Antibacterial effect of red laser-activated silver nanoparticles synthesized with grape seed extract against Staphylococcus aureus and Escherichia coli.

Living organisms, particularly humans, frequently encounter microorganisms such as bacteria, fungi, and viruses in their surroundings. Silver nanoparticles are widely used in biomedical devices because of their antibacterial and antiviral properties. The study evaluates the efficacy of red laser and silver nanoparticles from grape seed extract (AgNPs-GSE) in reducing Gram-negative Escherichia coli and Gram-positive Staphylococcus aureus bacteria, which cause infections. The sample comprised three groups: a control group without laser irradiation (T0), Escherichia coli samples (A1 and A2) irradiated with a 405-nm diode laser at different times and concentrations of silver nanoparticles, and Staphylococcus aureus samples (A3 and A4) illuminated with a 405-nm diode laser at different times and concentrations.
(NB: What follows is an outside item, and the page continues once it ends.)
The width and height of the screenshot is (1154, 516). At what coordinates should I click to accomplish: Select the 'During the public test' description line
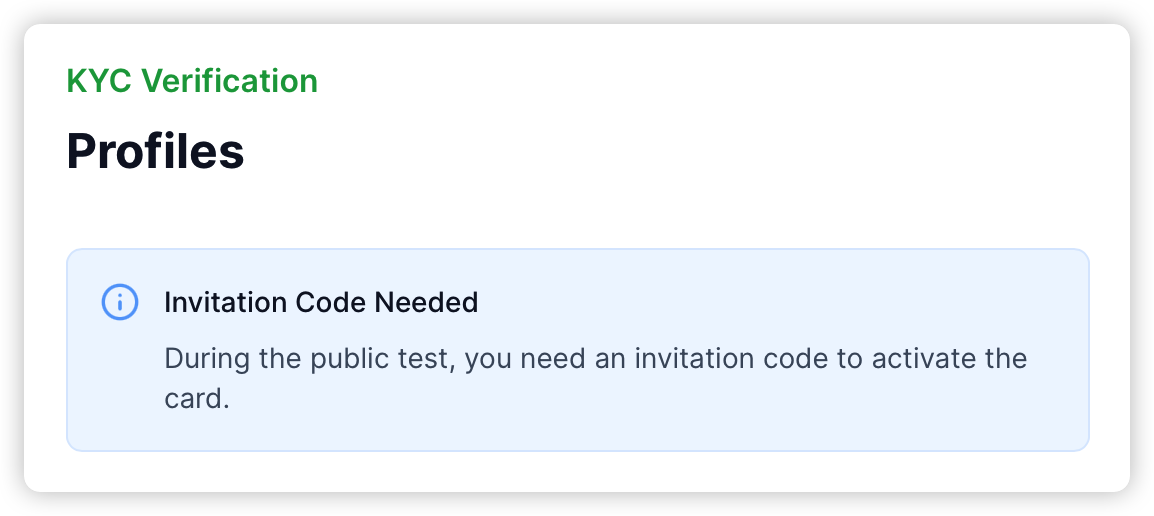[595, 359]
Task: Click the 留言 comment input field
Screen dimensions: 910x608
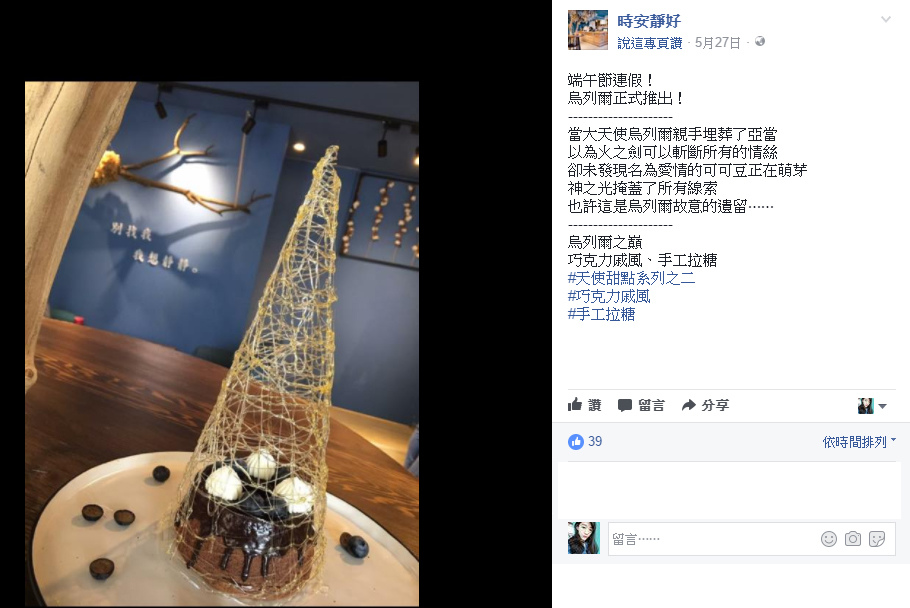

Bacteria in groups A2 and A4 were treated with a photosensitizer (PS) made from grape seed extracts, incubated for 10 min, and then irradiated for 90, 120, 150, and 180 s. The samples were cultured on TSA media, set at 37 °C, counted using a Quebec colony counter, and analyzed using ANOVA and Tukey tests with a significance level of p < 0.05. The study illustrated that the combination of 10 µl of AgNPs-GSE, exposure to a red laser at 405 nm, and an energy density of 3.44 J/cm effectively photoinactivated both Escherichia coli and Staphylococcus aureus bacteria. For Escherichia coli bacteria irradiated for 180 s with concentrations of 1 mM, 1.5 mM, and 2 mM AgNPs-GSE, bacterial viability decreased by 64.50%, 70.74%, and 79.53%, respectively. Similarly, Staphylococcus aureus bacteria, subjected to irradiation for 180 s with concentrations of 1 mM, 1.5 mM, and 2 mM AgNPs-GSE, demonstrated reductions in bacterial viability by 70.23%, 73.47%, and 85.04%, respectively. The findings from the present study indicate that at an energy density of 3.44 J/cm, it was possible to inactivate Escherichia coli by 79.53% and Staphylococcus aureus by 85.04%.